After two months of wandering I realise that I’d do well to decide once and for all that I can only have one home. A place where I can be myself without having to talk about myself. Previous destinations in which I’ve sought refuge in the past few weeks: Den Haag, Amsterdam, Lisbon, Leuven, Antwerp…
A list that will keep on growing and whose nominees only have provisionality in common. The city as a transit zone, which if it carries me anywhere else certainly won’t lead me home.
For a long time I believed – at the moment I no longer know what I believe – that a person could also be a home. That everything surrounding that person was excess baggage and that the presence of that person was enough to turn any surroundings into a home. The concept of “home” could also be reduced to something material, like in a beer advert I remember from my youth, in which someone declares that wherever he lays his Stella is his home. More often than not, the protagonists in those adverts are male: testament to this is the slogan of another beer brand, which puts its faith in the words “men know why”. Even though I’m pretty knowledgable when it comes to beer, and I reckon I do know why as well, I’m glad that I’ve decided that my home from now on will just be a location.
More specifically the city in which I was born, grew up and thereafter spent a quarter of a century. The same city upon which I turned my back when I was still utterly convinced that a home need not consist of anything other than an individual. Now that I can no longer/am no longer allowed to call that person home, she calls to me again. The sirensong of her sirens, a terror threat of the uppermost level.
At home at the moment it’s difficult to tell the difference between protection and occupation and one of my fellow countrymen once wrote a poetry collection about the latter, with experimental typographical features. Recently I received the reproach that I should be less cryptic in my references when its already clear who or what I mean. So in this case, just for her: the poet’s name is Paul van Ostaijen, the city in question Brussels.

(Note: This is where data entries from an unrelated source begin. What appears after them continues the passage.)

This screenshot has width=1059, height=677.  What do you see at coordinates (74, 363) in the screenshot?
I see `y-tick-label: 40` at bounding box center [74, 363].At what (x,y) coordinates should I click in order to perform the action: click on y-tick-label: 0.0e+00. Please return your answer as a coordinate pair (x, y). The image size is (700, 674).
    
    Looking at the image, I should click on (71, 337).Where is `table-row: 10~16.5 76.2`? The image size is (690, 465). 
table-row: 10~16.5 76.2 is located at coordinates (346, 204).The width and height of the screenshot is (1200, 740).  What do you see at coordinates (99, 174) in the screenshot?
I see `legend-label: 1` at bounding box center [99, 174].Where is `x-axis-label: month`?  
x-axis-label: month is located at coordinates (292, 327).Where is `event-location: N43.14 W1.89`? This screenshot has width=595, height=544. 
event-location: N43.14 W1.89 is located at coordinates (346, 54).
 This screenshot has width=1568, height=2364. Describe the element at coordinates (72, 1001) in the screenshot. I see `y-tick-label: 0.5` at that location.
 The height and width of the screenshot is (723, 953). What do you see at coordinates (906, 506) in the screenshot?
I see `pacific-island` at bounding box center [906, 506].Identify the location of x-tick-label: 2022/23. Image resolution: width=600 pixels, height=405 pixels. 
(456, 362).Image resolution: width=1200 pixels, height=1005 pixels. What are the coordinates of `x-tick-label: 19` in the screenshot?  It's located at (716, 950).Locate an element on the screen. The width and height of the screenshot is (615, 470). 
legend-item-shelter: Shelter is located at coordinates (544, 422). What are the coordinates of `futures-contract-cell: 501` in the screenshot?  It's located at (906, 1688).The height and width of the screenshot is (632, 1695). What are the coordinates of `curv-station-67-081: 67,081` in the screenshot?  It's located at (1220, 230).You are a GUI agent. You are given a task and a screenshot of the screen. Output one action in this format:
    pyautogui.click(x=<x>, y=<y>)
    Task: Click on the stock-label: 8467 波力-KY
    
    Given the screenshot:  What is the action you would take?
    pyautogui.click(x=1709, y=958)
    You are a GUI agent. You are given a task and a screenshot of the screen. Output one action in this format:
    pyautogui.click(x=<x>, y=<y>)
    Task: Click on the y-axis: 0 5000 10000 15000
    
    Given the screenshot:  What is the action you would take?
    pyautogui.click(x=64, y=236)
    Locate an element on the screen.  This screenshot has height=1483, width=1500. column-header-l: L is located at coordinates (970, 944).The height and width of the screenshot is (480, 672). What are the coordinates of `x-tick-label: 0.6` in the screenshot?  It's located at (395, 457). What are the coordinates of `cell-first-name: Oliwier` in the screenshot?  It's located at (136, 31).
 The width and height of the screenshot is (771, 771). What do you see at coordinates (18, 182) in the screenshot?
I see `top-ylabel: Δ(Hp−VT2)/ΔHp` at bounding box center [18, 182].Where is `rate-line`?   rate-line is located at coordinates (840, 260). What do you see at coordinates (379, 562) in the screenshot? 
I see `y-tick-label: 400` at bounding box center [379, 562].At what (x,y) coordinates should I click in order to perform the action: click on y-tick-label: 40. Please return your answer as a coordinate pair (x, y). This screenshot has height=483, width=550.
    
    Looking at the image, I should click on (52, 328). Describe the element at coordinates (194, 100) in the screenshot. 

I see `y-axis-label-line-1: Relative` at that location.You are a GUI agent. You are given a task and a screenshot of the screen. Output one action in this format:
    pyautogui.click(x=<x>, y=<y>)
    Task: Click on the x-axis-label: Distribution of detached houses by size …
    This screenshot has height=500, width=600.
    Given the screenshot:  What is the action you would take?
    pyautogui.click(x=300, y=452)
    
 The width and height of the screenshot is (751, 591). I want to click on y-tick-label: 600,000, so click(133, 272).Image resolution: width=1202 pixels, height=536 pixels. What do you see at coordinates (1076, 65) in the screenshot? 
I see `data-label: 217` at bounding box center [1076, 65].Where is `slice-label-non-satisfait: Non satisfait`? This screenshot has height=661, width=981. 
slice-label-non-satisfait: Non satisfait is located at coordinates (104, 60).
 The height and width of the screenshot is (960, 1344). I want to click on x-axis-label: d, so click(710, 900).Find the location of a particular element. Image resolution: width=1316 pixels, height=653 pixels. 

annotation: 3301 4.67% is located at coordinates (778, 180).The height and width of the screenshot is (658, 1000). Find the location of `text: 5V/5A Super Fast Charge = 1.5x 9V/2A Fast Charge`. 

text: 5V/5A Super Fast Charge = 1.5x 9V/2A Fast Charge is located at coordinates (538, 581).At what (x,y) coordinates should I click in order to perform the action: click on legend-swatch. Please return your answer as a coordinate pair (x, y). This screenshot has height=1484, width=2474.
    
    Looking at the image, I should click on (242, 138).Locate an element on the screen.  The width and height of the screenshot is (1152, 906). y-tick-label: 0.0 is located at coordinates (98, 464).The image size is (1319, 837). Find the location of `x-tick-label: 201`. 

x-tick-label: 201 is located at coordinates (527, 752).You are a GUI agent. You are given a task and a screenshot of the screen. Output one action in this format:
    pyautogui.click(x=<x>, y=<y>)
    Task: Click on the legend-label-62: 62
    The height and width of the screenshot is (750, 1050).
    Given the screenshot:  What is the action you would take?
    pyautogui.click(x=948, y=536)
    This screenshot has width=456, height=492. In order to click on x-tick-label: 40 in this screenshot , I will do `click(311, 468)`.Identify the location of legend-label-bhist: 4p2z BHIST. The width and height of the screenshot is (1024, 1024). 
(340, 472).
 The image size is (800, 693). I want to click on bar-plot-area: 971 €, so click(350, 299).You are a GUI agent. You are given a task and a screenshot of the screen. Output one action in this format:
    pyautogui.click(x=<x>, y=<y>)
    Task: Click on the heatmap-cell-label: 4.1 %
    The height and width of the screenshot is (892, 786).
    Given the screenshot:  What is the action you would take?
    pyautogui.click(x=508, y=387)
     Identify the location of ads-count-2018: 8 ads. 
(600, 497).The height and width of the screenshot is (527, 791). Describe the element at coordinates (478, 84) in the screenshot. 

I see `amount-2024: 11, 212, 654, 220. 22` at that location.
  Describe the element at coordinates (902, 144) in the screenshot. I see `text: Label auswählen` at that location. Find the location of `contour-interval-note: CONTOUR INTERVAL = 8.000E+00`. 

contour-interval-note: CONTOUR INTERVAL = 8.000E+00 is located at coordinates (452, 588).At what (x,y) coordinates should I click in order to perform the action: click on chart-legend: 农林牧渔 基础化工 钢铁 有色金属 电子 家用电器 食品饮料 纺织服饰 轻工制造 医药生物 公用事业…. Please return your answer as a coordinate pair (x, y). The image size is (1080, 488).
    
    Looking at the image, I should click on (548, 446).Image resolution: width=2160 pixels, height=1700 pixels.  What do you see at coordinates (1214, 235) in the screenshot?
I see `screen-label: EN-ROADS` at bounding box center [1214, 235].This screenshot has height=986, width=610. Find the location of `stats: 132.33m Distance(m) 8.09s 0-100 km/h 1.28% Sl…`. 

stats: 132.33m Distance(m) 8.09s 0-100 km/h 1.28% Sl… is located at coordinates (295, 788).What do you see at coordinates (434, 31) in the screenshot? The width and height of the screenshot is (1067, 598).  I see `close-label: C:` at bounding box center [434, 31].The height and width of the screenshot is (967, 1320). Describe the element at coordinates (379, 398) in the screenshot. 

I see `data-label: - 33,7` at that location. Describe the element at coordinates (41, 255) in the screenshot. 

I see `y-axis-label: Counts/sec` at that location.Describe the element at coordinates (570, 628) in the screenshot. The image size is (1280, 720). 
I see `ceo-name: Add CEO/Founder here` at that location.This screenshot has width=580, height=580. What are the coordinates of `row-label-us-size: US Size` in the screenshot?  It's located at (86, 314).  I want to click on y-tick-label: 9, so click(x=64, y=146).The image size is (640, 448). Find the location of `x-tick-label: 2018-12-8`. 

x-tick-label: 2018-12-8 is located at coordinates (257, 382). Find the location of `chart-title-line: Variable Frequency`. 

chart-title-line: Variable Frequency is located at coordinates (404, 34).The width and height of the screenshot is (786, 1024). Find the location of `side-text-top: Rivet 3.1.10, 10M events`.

Home is everything in and around a pentagonal square where businesses of all types are being told to close their doors. Life can’t help but pass by more slowly; it’s going to grind to a halt whether we want it to or not. In the streets men walk shrouded in camoflage gear, which defeats its purpose by standing out against concrete, adverts and everydayness. Over their shoulders they carry weapons that are longer than a child’s arm and they drive around in trucks with anti-aircraft guns. The birds keep to their nests where it’s safer.
Meanwhile I’m two thousand kilometres further south in a city where I flick by accident onto a Belgian politician subtitled in Portuguese. And their news report about her. I can’t understand most of it so I change the channel and the inactivity no longer goes hand in hand with the same sense of guilt. Even in tragedy there’s something like acclimatisation, pain that becomes part of the daily routine.
So often everything is easier said than done.